Written by Jeremy Kingston
Directed by Robert Gillespie
First performed at the Rosemary Branch Theatre in 2004
Cast
Tono: David Peto
Cyril: Rob Pomfret
Agatha Christie: Caroline Wildi
Noel Coward: Robert Forknall
Dickie Mountbatten: Hywel John
J-Boy: Matt Reeves
Revived at the Warehouse Theatre, Croydon in 2005
Cast
Tono: Freddie Huntington
Cyril: Will Godfrey
Agatha Christie: Caroline Wildi
Noel Coward: Robert Forknall
Dickie Mountbatten: Hywel John
J-Boy: Nic Dawkes
Revived at the Tristan Bates Theatre in 2013
Cast
Tono: David Alderman
Cyril: Rob Pomfret
Agatha Christie: Helen Duff
Noel Coward: Phineas Pett
Dickie Mountbatten: James Phelips
J-Boy: Matthew Alexander
Author’s note:
The idea for this play took its first vague shape when I discovered that Coward, Mountbatten and Agatha Christie all used to visit the same hotel on Burgh Island in Devon. I wondered if an encounter between these three might be worth exploring, especially if it could take place while they were still only at the threshold of their careers. The result might resemble a Christie detective story with, hopefully, some of the wit of a Coward comedy.
But if it was to be a Christie then what was the crime? At this point I unearthed the astonishing fact that it was Mountbatten who suggested to Agatha Christie the ‘treacherous’ plot she eventually used in her innovative novel The Murder of Roger Ackroyd. I would never have dared to invent such an incredible event, and it provided the focus and dramatic line for the ideas on life and love and partnership that I realised that I wanted to express in this play.

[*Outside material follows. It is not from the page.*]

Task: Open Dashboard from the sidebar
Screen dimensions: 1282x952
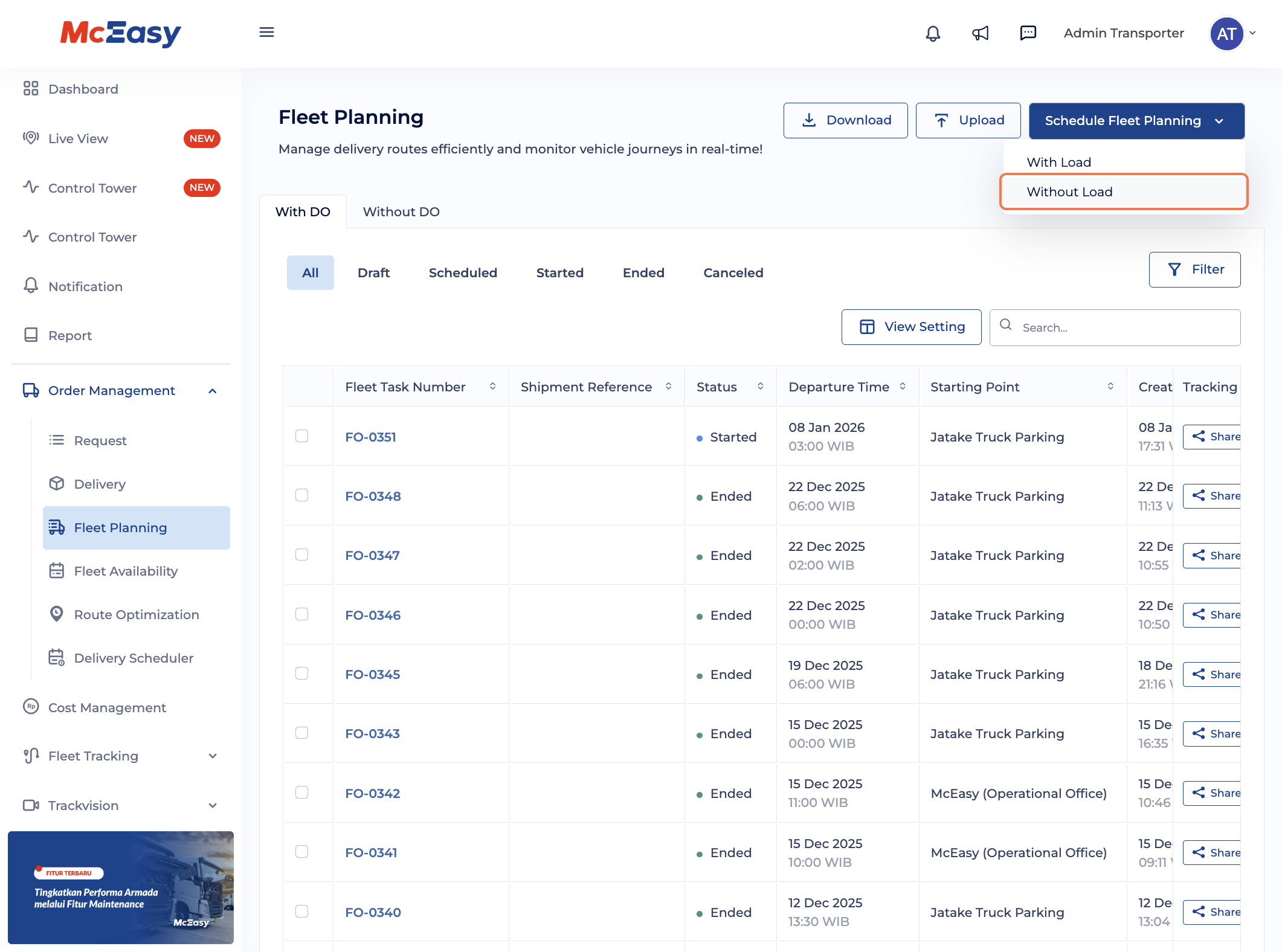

The song Devon comes from Noel Coward’s first revue London Calling!
Director’s note:
I had been delighted to work with Kingston on his Oedipus At The Crossroads – a witty exploration of the old Greek tale. It was exhilarating to find that someone else had been wondering at how absurd it is for grown-up people to listen to oracles – even to the point of doing away with their own children. So, it was with eager anticipation that I approached Making Dickie Happy. As well as enjoying all the exploration of how life and art spark off each other, I was hugely encouraged to find this sound thesis: that all attempts at relationships between humans (straight or gay) must end in compromise; all the couplings in this play do; and are no worse for that, given that nothing much else – let’s all face it – is possible… except in books.
From the play:
‘On the rare occasions when love deigns to come our way, it is the frenzy to have some one person in particular walk beside us: eat, drink, talk, listen, laugh, sleep, fart alongside. That is not what marriage is about, after the first few months of careful rapture. From rapture to rupture unless, dear Dickie, gazing upon your perfect lawn, you recognise that other grass is just as green and fragrant.’